(Problems and tasks):
1. Answer these from the text on strings and method overloading:
(a) What will strings be made of in place of a dedicated ByteArray type?
(b) What should Aeon base the overloading and delegating of method calls on?
(c) Why does the actual method name need to be stored separately?
2. Rewrite the passage of the text on strings and method overloading that opens with "Aeon should support" and closes with "add(10.5, 20.5)", putting "Double" wherever "Float" appears.

(Document):

=-=-=

Use regular arrays and integers for strings

Instead of using a dedicated ByteArray type strings will just be regular arrays of integers. This makes it possible to re-use generic array VM instructions, opposed to having to duplicate these for a ByteArray type.

Method Overloading and Name Mangling

Aeon should support the overloading and delegating of method calls based on the type signatures. For example, the following code is valid:

def add(left: Integer, right: Integer) -> Integer { }
def add(left: Float, right: Float) -> Float {}

add(10, 20)
add(10.5, 20.5)

Because the VM stores methods using their name the compiler should use some form of name mangling based on the type signature. For example, the method slot names in the above example could be addIntegerIntegerINteger and addFloatFloatFloat. In other words:

slot name = method name + argument types + return type

This does require storing the actual method name ("add") somewhere separately so it can be used for error messages and the likes.

=-=-=

(Data extract):
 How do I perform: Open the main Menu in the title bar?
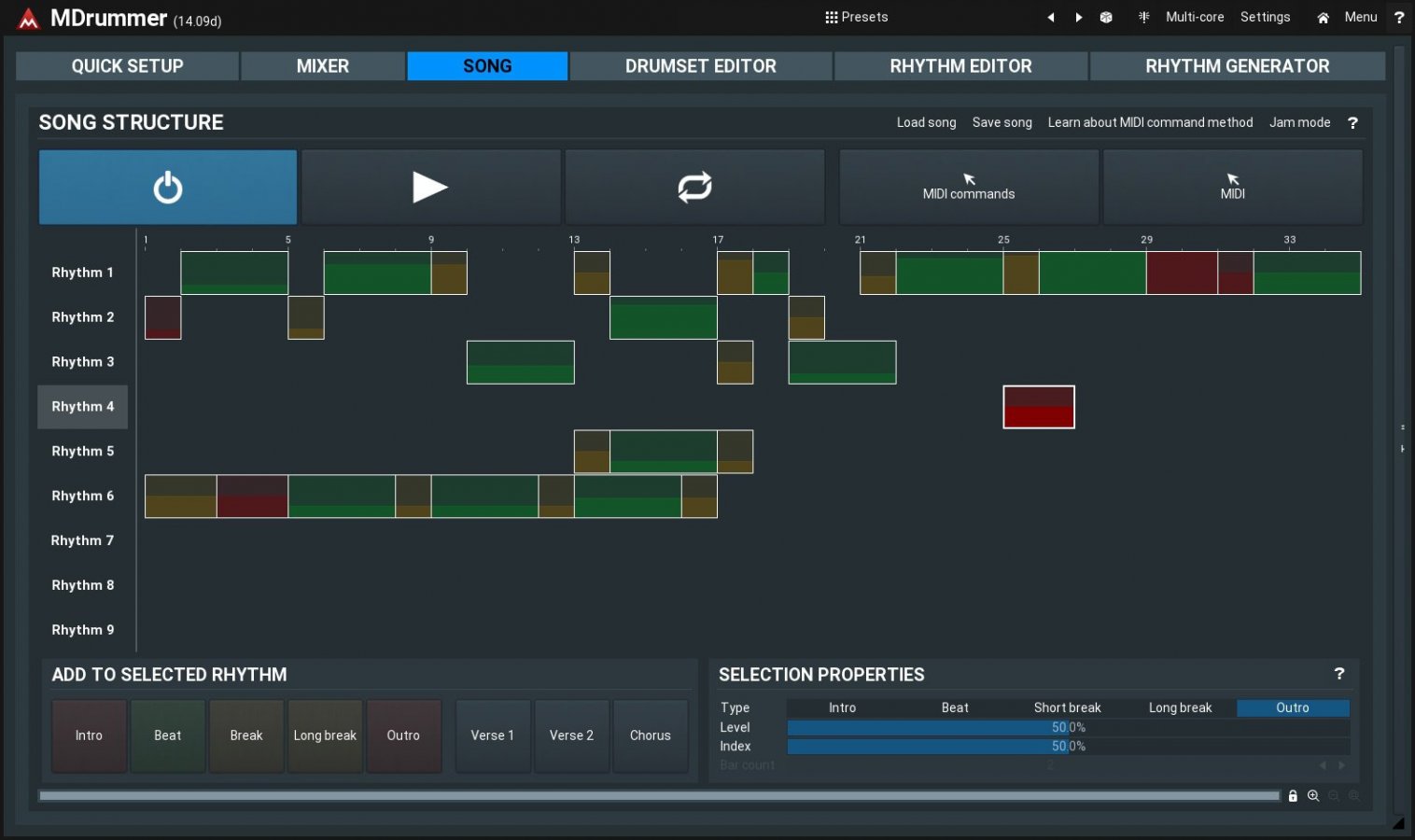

=-=-=

(Responses to the exercise):
1.
(a) Regular arrays of integers.
(b) The type signatures.
(c) So it can be used for error messages and the like.

2.
Aeon should support the overloading and delegating of method calls based on the type signatures. For example, the following code is valid:

def add(left: Integer, right: Integer) -> Integer { }
def add(left: Double, right: Double) -> Double {}

add(10, 20)
add(10.5, 20.5)